● Collected data:
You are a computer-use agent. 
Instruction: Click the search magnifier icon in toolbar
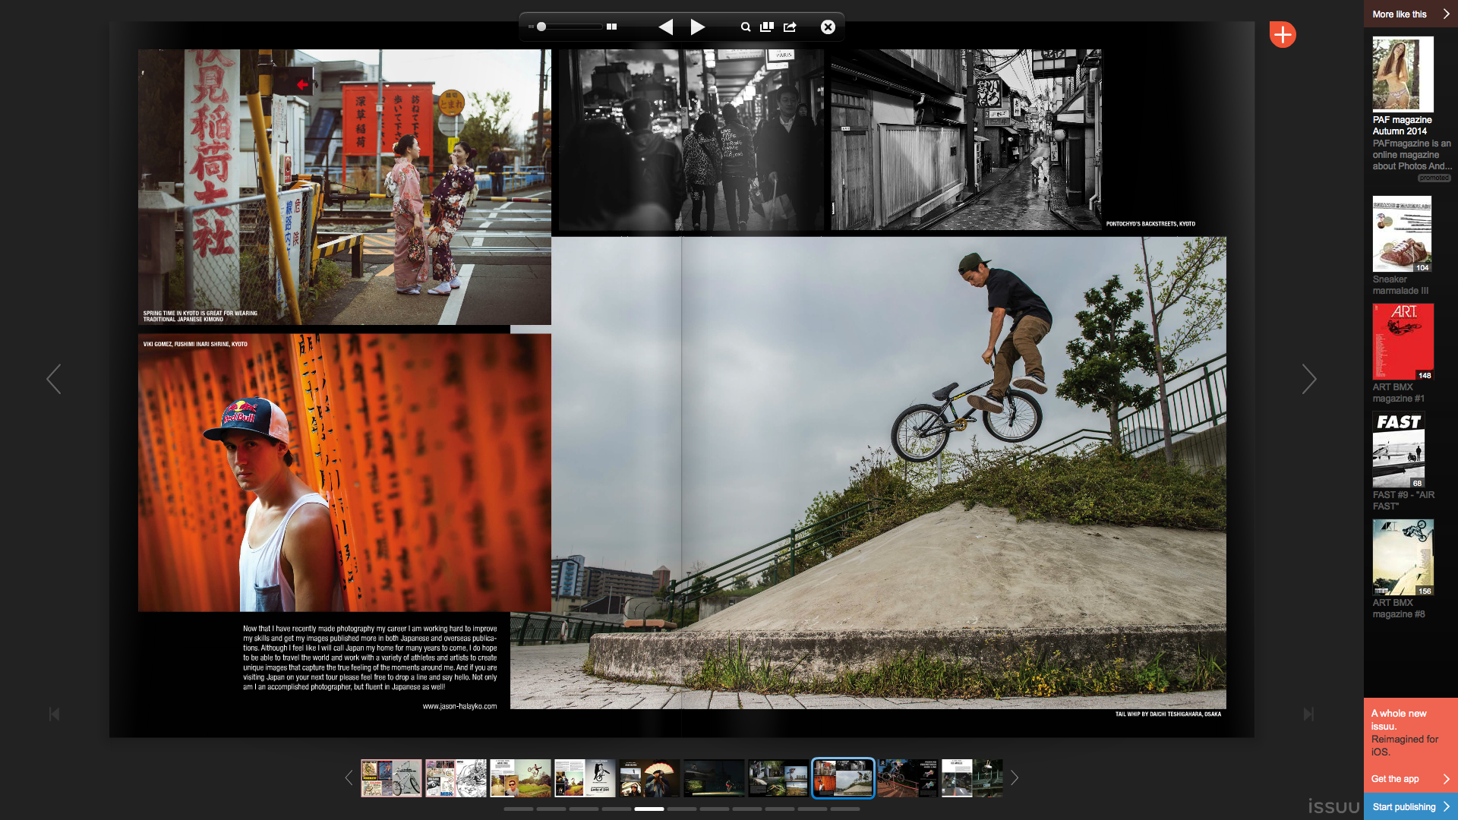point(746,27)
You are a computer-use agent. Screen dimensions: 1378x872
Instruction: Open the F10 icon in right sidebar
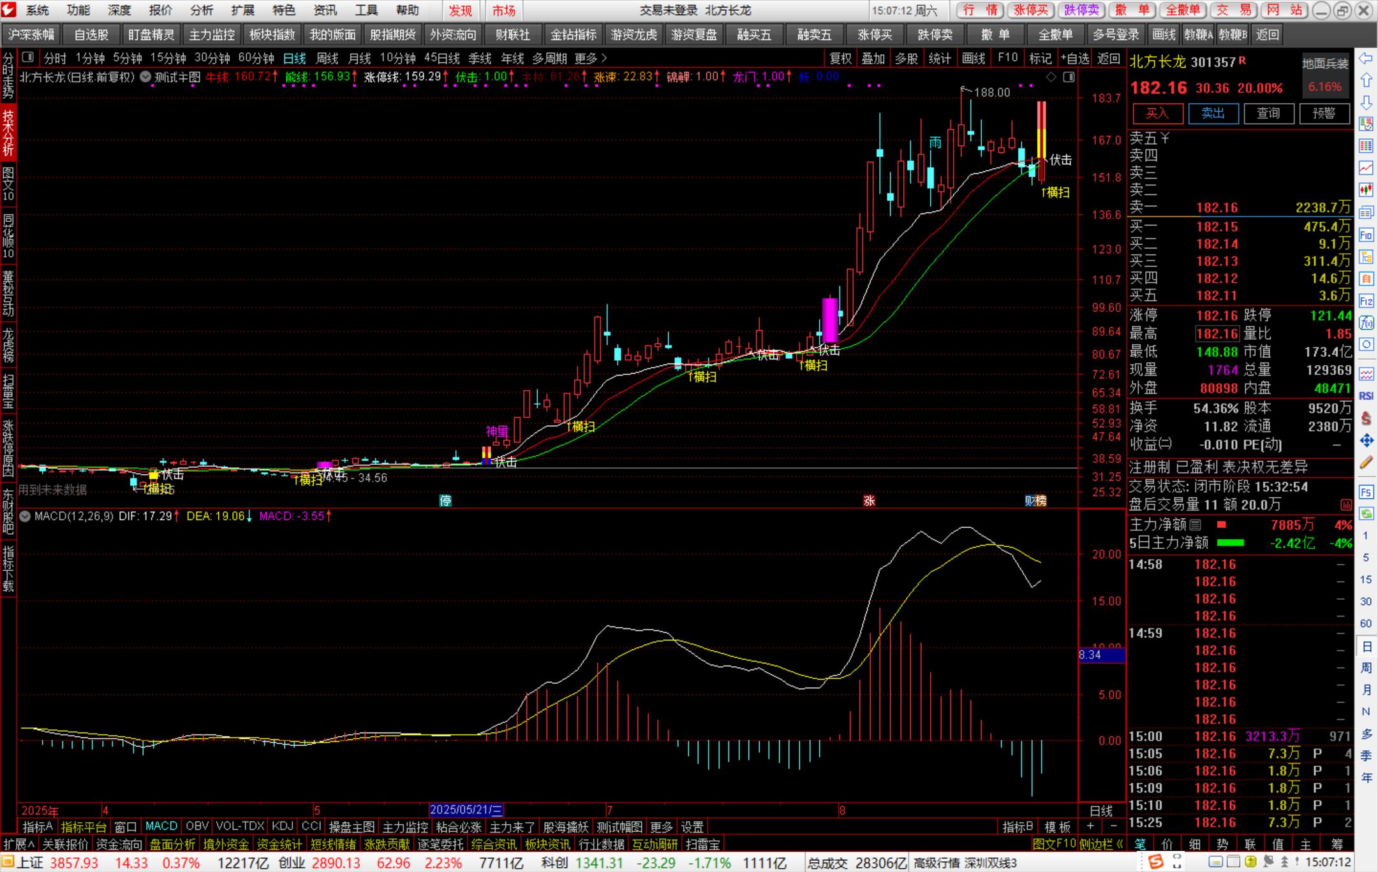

● EXERCISE DIRECTIONS: Which of the lines above carry the string "agent"? Pick them out and copy them.

● YOUR RESPONSE:
You are a computer-use agent. 
You are a computer-use agent. Screen dimensions: 1378x872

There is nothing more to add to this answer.